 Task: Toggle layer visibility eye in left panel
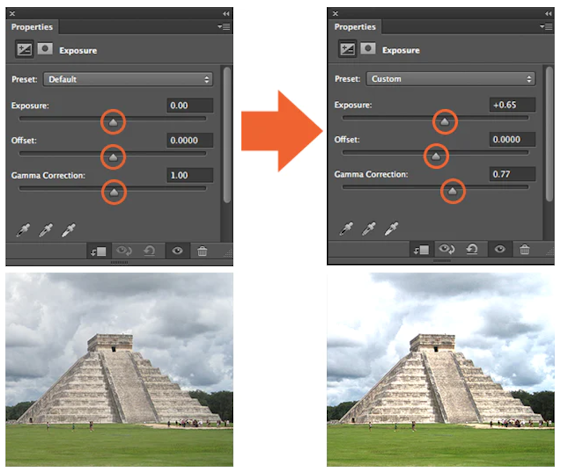[x=177, y=251]
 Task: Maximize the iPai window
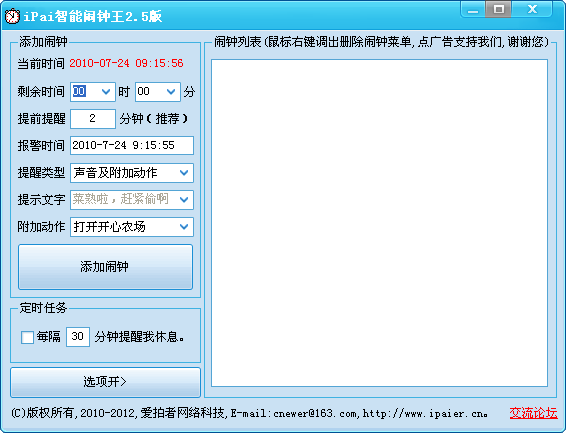[499, 9]
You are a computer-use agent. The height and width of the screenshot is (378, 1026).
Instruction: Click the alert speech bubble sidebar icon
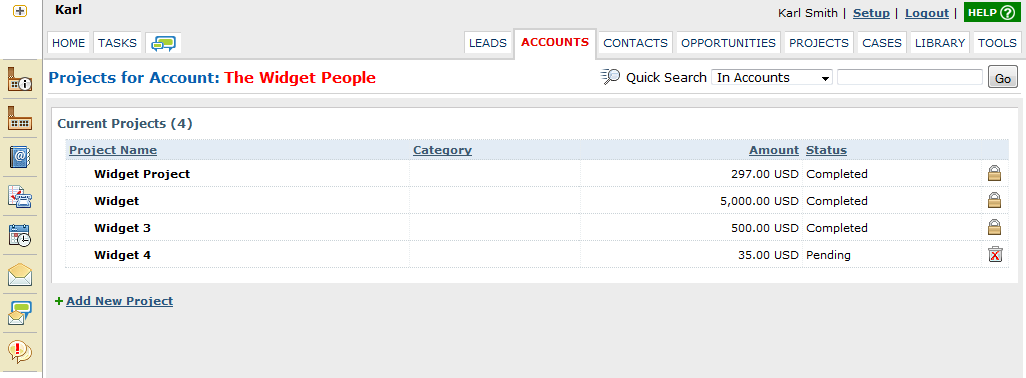tap(20, 352)
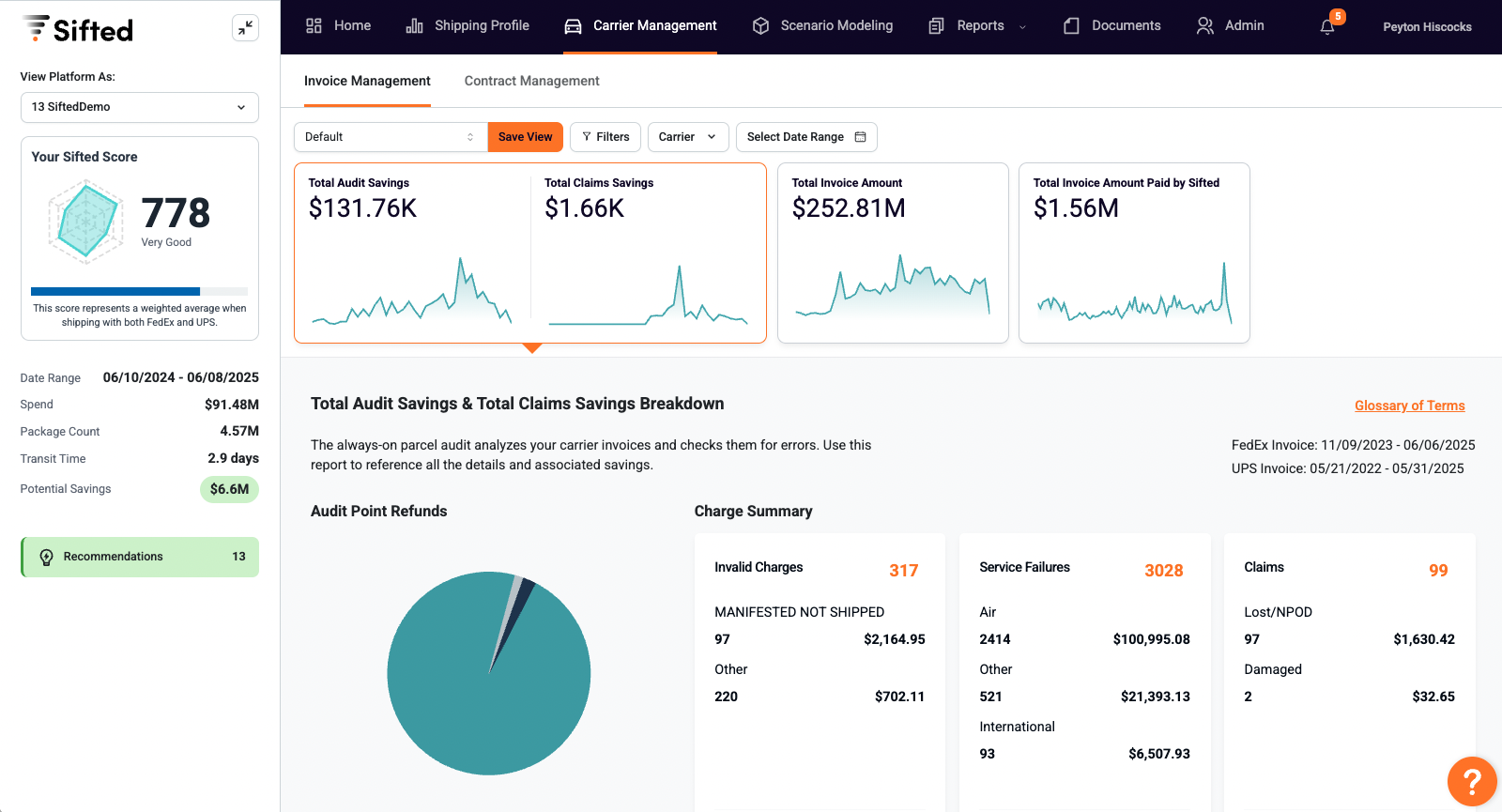Expand the Reports menu

point(978,26)

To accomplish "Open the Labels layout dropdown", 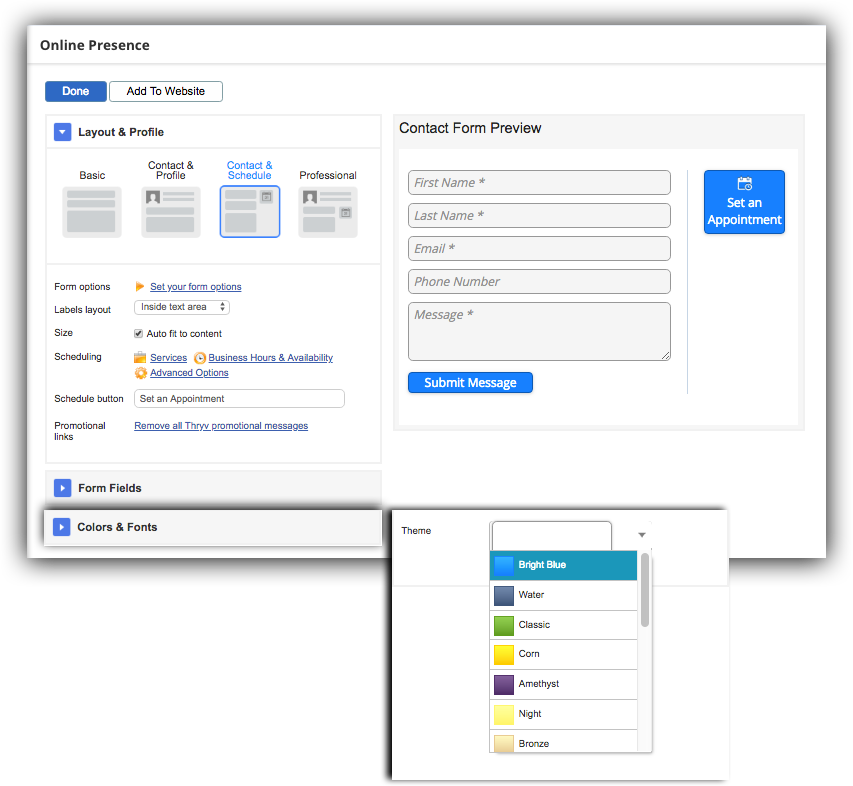I will tap(182, 307).
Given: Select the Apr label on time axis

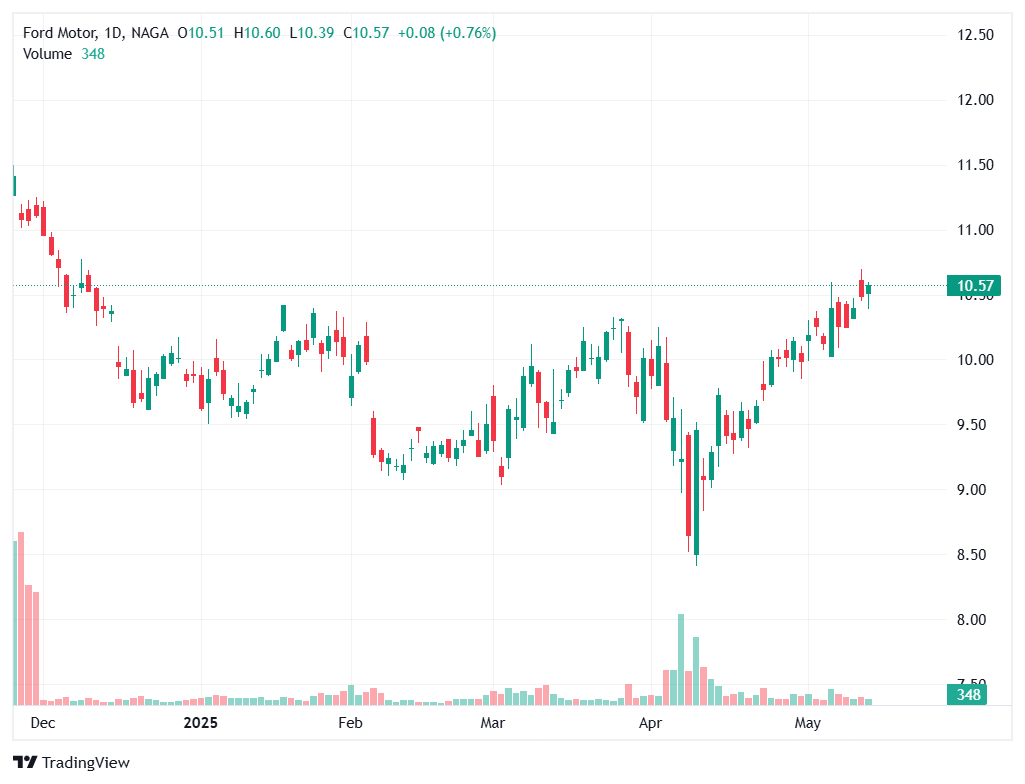Looking at the screenshot, I should pos(650,722).
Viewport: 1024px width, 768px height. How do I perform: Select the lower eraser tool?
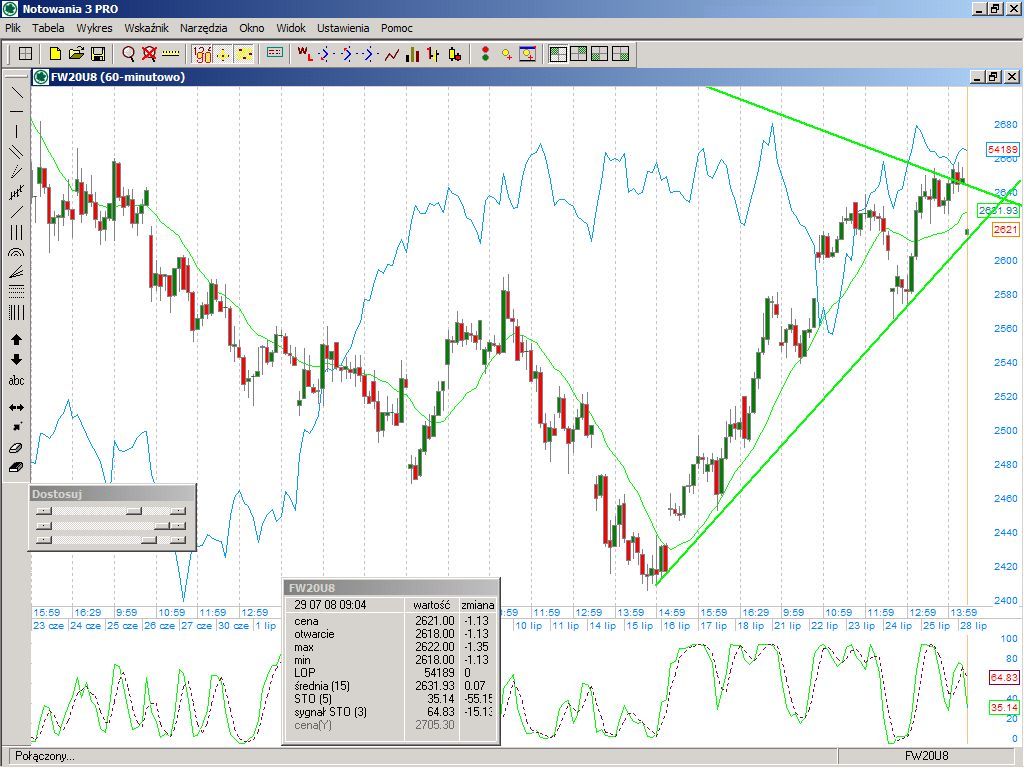pos(16,467)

» ACTION ITEM:
Only the lines from the one that contains "Given: Select the Apr label on time axis" through the last line of the records may appear in the answer, retyped exactly and with no pictures.

» ANSWER FOR THE TASK:
Given: Select the Apr label on time axis

Looking at the screenshot, I should pos(650,722).
Viewport: 1024px width, 768px height. How do I perform: Select the lower eraser tool?
pos(16,467)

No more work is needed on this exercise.